I have to take issue with Maddon’s words here. First, the Cubs have played one “really good” game all season- their first (and Joe, I have watched all of the games). You’ve had more than a couple of bad games, as the bullpen has let lead after lead, and win after win slip away. The team played well in Texas? Yep, you smoked the Rangers in the opener, but after that, you went 0-2 with the bullpen losing both games, and allowing leads to slip away while walking guys left and right. We do agree on one thing; you need to define the bullpen. Guys that were good last year have failed miserably this year, while the “failures” from last year have flourished, for the most part. Let’s examine things…

A look at the first six games:

Game 1: Cubs @ Rangers: Final score Cubs- 12; Rangers- 4. Cubs go 13 for 37 (.351 team average), 8 walks, 7 strikeouts. Of the entire starting lineup and bench, only Willson Contreras (0-3, two walks) and Daniel Descalso (0-1) failed to hit (Victor Caratini did not play). Cubs left 21 men stranded. Defensively, Jon Lester was strong for six innings, allowing two runs (one homer), while striking out three and walking a pair. The bullpen faltered some in the ninth, with Pedro Strop, Mike Montgomery each allowing a run. In short, the Cubs dominated the game.

Game 2: Cubs @ Rangers: Final score Cubs- 6; Rangers- 8. Cubs go 9 for 34 (.265), 7 walks, 5 strikeouts, 23 men left on. Schwarber and Contreras each go 3 for 5, and Javier Baez goes 2 for 4. Schwarber homers. Defensively, Yu Darvish: 2.2 IP, 3 ER (1 HR), two hits, seven walks, four strikeouts Bullpen: 5.1 IP, eight hits, 3 ER, 5 BB, and nine strikeouts.
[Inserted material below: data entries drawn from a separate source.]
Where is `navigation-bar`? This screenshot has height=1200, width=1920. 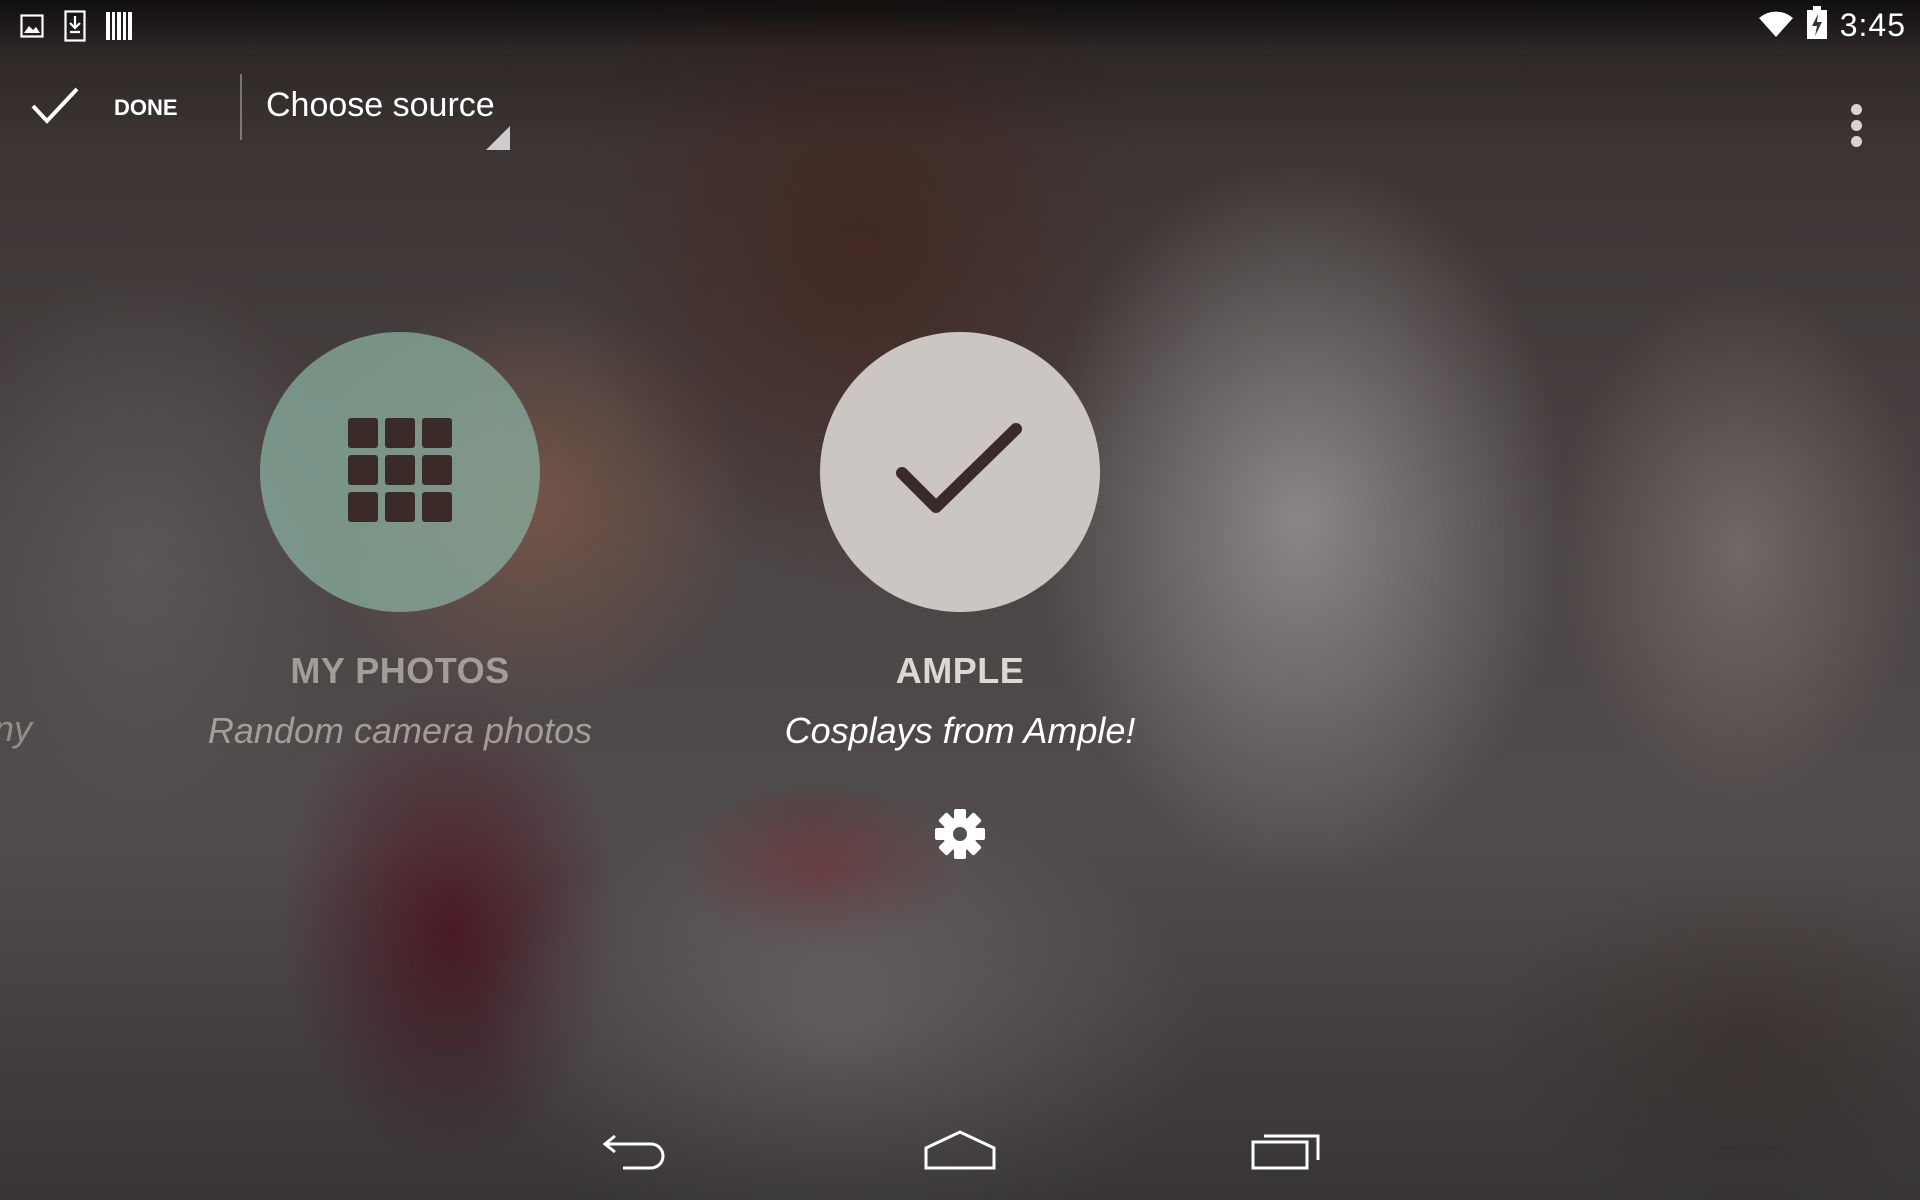
navigation-bar is located at coordinates (960, 1152).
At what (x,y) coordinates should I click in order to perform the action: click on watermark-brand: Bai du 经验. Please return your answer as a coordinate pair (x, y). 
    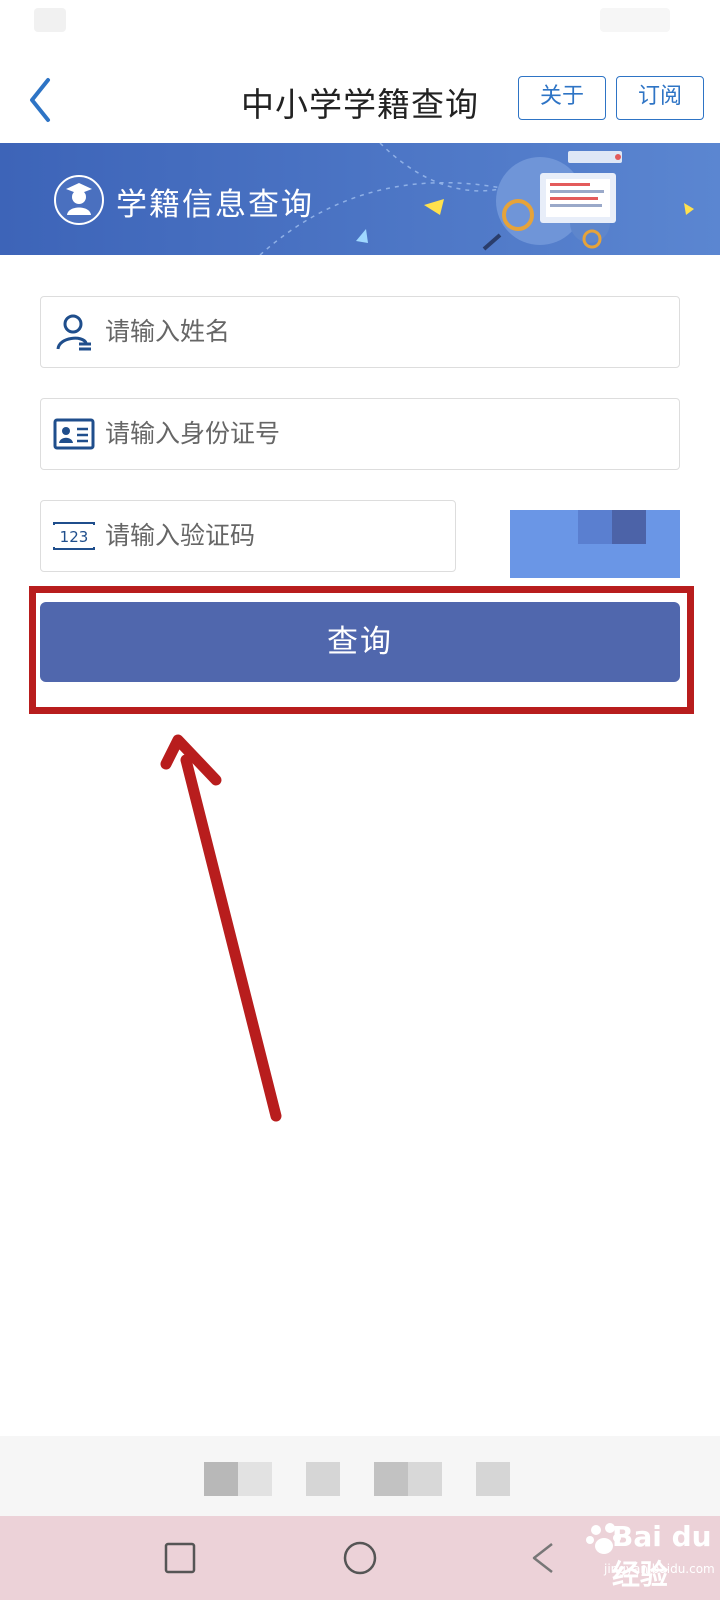
    Looking at the image, I should click on (662, 1556).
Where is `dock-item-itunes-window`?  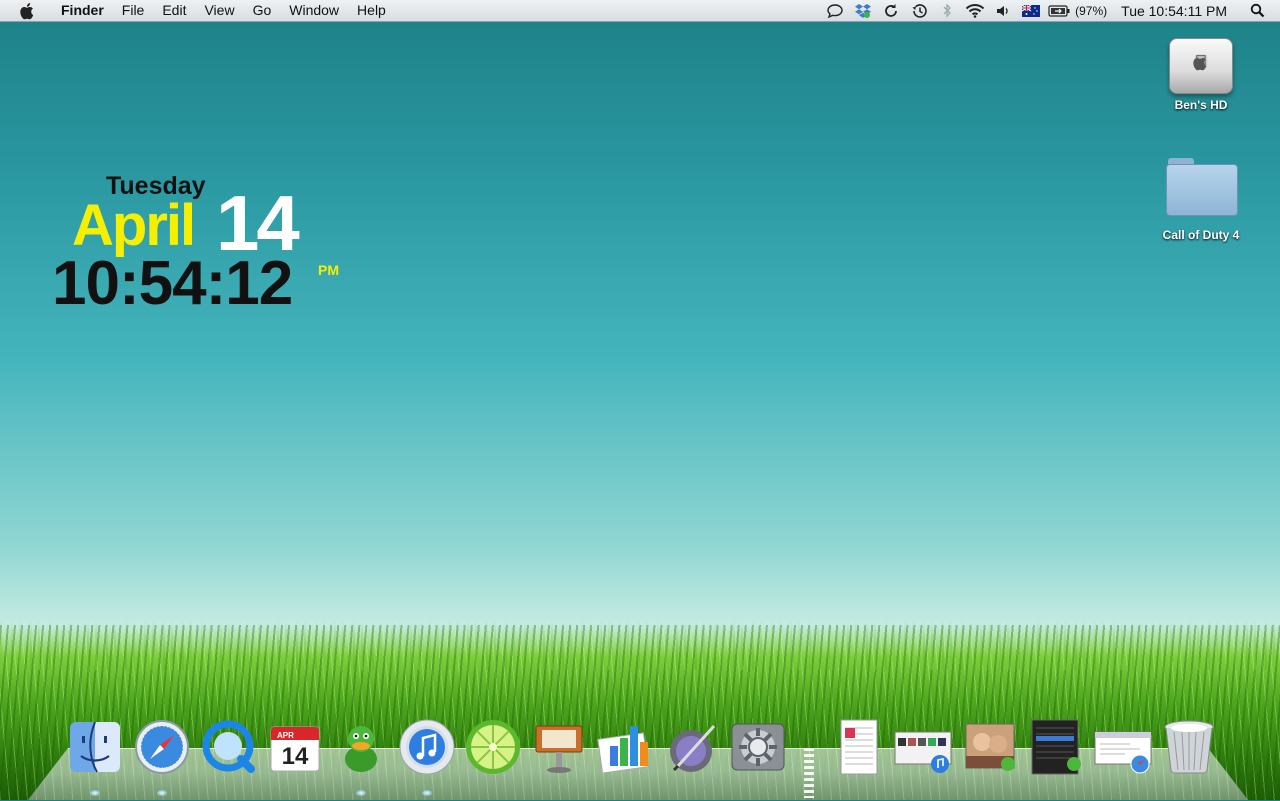 dock-item-itunes-window is located at coordinates (923, 747).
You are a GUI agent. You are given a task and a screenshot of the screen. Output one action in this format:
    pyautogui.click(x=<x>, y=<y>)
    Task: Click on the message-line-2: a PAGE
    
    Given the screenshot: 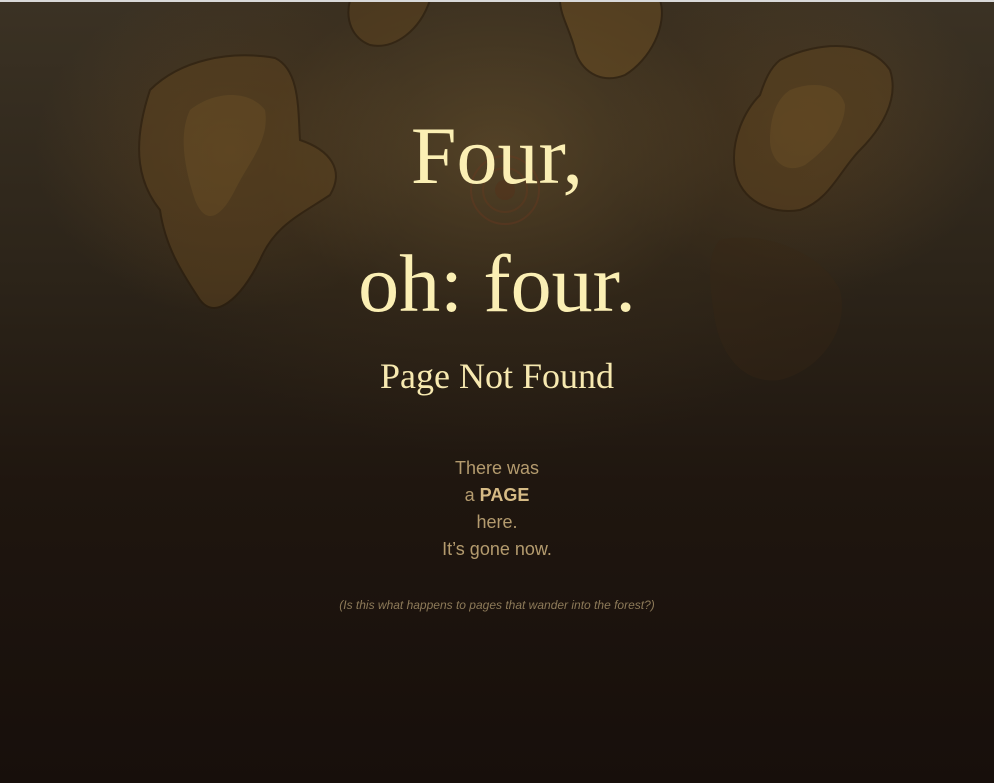 What is the action you would take?
    pyautogui.click(x=497, y=496)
Game 3: Cubs @ Rangers: Final score Cubs- 11; Rangers- 12. Cubs go 17 for 43 (.395), 3 walks, 9 strikeouts (Anthony Rizzo and Schwarber both homer). Cubs leave 19 stranded. Defensively: Cole Hamels: 5.0 IP, six hits, three walks, four strikeouts. Bullpen: 3.1 IP, five hits (2 HR), 6 ER, three walks, three strikeouts.

Game 4: Cubs @ Braves: Final score Cubs- 0; Rangers- 8. The wheels fell off of the train. Offensively: 9 for 33 (.273), four walks, five strikeouts, 21 men stranded. Defensively: Kyle Hendricks: 4.1 IP, 10 H (2 HR), 7 R (2 ER), 3 BB, four strikeouts. Bullpen: 3.2 IP, two hits, one run (0 ER), four walks, five strikeouts. Cubs commit six errors.

Game 5: Cubs @ Braves: Final score Cubs- 4; Rangers- 6. Offensively: 12 for 35 (.343), 6 walks, 13 strikeouts, 21 runners left on base. Defensively: Lester: 6.0 IP, 2 ER (2 HR), 6 H, 3 BB, 7. Bullpen: 2.0 IP, (5 relievers used), two hits, 4 ER, five walks, one strikeout.

Game 6: Cubs @ Braves: Final score Cubs- 4; Rangers-9. Offensively: 6 for 33 (.182), 3 walks, 7 strikeouts (back-to-back homers by Rizzo and Baez), 9 men stranded. Defensively: Darvish: 4.0 IP, 5 H, 3 ER, 4 BB, 2 strikeouts. Bullpen: 2 IP, two hits, 4 ER, five walks, one strikeout.

To sum this up: Offensively: Good news- 66 for 215 (.307 which leads the majors), .398 on-base percentage (tops in majors) with 31 walks (14%).

Bad news: 46 strikeouts (29.39%) and 114 men left on base. Pitching (bad news): 49.1 IP, 47 Runs, 61 Hits, 41 Walks. ERA: Starters: 4.85; Relievers: 14.22, Entire pitching staff: 9.54. WHIP: Starters: 2.150; Relievers: 2.676; Entire pitching staff: 2.413.